Over 20 people have tested positive for HIV after being treated for colds, coughs, and diarrhea by a fake doctor using contaminated needles and syringes.
The outbreak occurred in a northern Indian town where they’re experiencing a shortage of licensed medical professionals.
Authorities on Tuesday were searching for Rajendra Yadav, who they suspect has fled Bagarmau, a small town in the northern state of Utter Pradesh, said chief medical officer to the Unnao District, Sushil Choudhury.
Twenty-one cases of the virus were confirmed during government-organized screening camps at the end of January, according to Choudhary. The camps were set up after several suspected HIV cases showed up amid routine testing at district hospitals late last year, he said.

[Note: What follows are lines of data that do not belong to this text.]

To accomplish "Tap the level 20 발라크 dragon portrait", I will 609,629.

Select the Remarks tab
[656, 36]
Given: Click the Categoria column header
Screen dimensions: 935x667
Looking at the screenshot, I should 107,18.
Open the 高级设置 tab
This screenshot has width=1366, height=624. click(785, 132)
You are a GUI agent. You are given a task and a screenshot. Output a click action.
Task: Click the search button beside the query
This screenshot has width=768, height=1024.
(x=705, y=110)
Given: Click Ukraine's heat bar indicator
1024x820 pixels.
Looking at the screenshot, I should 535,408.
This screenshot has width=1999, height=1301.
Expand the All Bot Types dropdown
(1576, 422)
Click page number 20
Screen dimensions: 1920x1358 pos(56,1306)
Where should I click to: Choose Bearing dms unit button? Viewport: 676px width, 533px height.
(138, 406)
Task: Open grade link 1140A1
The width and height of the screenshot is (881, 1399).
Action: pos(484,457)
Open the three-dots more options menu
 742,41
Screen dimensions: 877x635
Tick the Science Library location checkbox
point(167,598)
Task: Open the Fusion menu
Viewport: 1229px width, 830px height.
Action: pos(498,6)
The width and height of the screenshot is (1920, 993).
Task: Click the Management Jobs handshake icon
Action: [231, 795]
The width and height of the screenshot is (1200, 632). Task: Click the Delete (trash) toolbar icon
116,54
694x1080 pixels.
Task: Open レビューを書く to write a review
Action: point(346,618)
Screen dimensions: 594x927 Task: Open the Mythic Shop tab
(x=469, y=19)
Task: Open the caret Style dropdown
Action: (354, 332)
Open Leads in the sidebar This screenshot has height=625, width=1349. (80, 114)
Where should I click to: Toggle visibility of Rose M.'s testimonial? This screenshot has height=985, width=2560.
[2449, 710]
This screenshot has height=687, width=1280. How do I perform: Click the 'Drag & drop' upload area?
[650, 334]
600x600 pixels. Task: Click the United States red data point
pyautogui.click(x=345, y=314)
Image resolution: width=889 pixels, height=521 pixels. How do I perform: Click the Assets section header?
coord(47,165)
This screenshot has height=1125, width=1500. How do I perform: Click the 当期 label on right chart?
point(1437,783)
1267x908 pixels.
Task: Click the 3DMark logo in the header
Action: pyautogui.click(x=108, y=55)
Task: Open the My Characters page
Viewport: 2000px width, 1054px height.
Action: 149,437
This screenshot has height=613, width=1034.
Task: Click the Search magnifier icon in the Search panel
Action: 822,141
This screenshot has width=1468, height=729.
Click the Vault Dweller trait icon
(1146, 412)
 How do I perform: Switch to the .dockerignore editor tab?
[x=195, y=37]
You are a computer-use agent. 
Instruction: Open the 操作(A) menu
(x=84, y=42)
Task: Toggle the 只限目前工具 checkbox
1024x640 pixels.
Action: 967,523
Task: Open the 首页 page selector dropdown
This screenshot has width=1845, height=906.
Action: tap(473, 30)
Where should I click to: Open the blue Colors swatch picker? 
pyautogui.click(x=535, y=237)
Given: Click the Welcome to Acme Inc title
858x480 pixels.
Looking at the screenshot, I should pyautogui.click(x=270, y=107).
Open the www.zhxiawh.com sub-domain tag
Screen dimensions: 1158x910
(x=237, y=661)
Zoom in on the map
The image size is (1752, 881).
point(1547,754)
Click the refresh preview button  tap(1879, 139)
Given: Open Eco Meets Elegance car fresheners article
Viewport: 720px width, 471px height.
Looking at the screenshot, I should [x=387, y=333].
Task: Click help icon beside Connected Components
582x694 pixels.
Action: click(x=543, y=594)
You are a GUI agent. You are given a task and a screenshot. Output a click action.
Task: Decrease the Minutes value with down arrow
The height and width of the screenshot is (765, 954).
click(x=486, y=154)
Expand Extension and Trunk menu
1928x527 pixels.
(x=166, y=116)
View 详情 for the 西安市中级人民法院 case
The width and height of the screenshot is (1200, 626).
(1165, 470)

Choudhary added he’s unsure how many of the confirmed cases are directly related to Yadav. Those who have so far tested positive are being treated at a government college in Kanpur Uttar Pradesh.
Villagers in the area said they rarely saw the fake doctor change his needles, which is likely what prompted the spread of HIV.
The small outbreak comes amid a massive shortage of doctors and hospitals in india. The lack of proper care has prompted many to seek out fake doctors for cheap treatment.
Mehtab Alam, a project manager for Raza Hussain Memorial Charitable Trust, said fake doctors do not use disposable syringes, instead using glass syringes with a single need to inject hundreds of patients.
“Villagers are ignorant about hygiene,” he explained.
india at the end of 2016 had an estimated 2.1 million people living with HIV, according to UNAIDS. Of those, 9,100 were children under the age of 15.
Still, india has registered a 20% annual decline in new cases over the past few years, according to the report.